- _Data_:
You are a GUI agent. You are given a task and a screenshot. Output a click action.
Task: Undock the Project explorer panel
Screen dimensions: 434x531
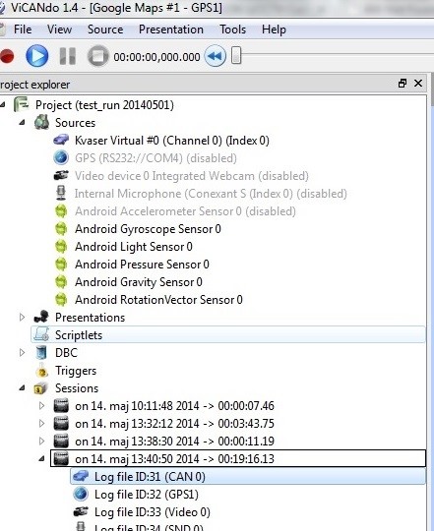pyautogui.click(x=403, y=84)
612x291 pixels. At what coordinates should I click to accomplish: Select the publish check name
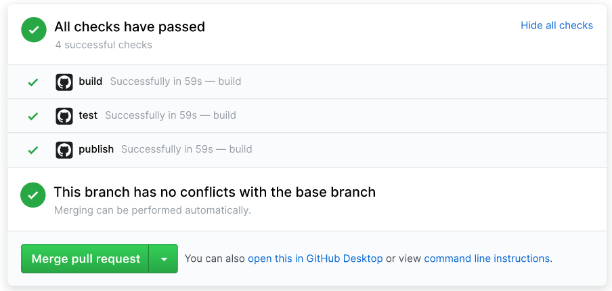click(96, 149)
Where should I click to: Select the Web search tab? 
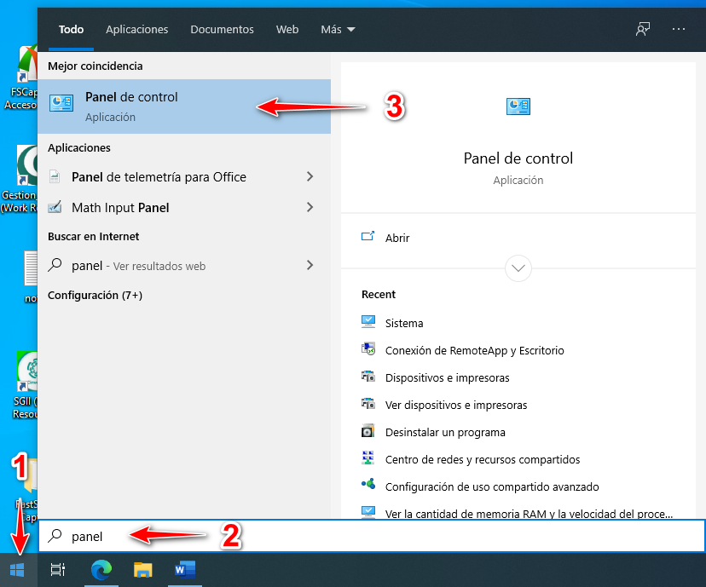[287, 29]
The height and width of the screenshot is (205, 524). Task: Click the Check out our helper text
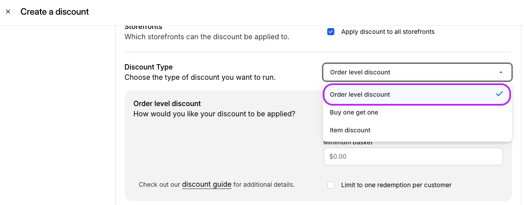click(159, 185)
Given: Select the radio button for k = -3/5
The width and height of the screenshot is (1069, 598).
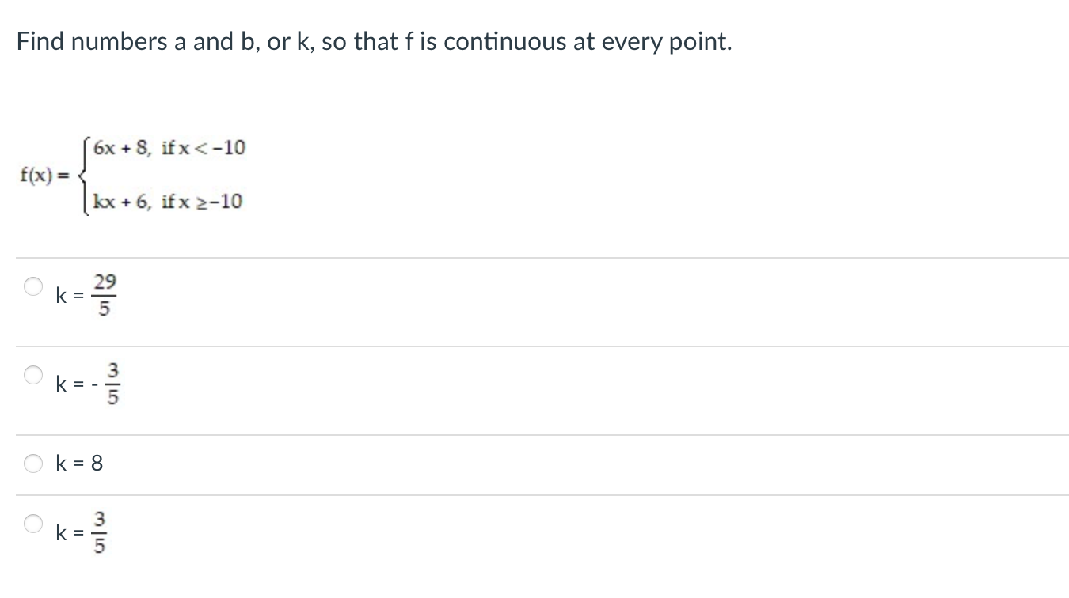Looking at the screenshot, I should [x=32, y=377].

- _Try it_: The records above should be copied word for word, with the pictures left out.

- _Result below_:
You are a GUI agent. You are given a task and a screenshot. Output a click action.
Task: Undock the Project explorer panel
Screen dimensions: 434x531
pyautogui.click(x=403, y=84)
612x291 pixels. At what coordinates should I click to accomplish: Select the publish check name
click(96, 149)
Where should I click to: Select the Web search tab? 
[287, 29]
The height and width of the screenshot is (205, 524). Task: Click the Check out our helper text
click(159, 185)
Given: Select the radio button for k = -3/5
The width and height of the screenshot is (1069, 598).
Looking at the screenshot, I should [x=32, y=377].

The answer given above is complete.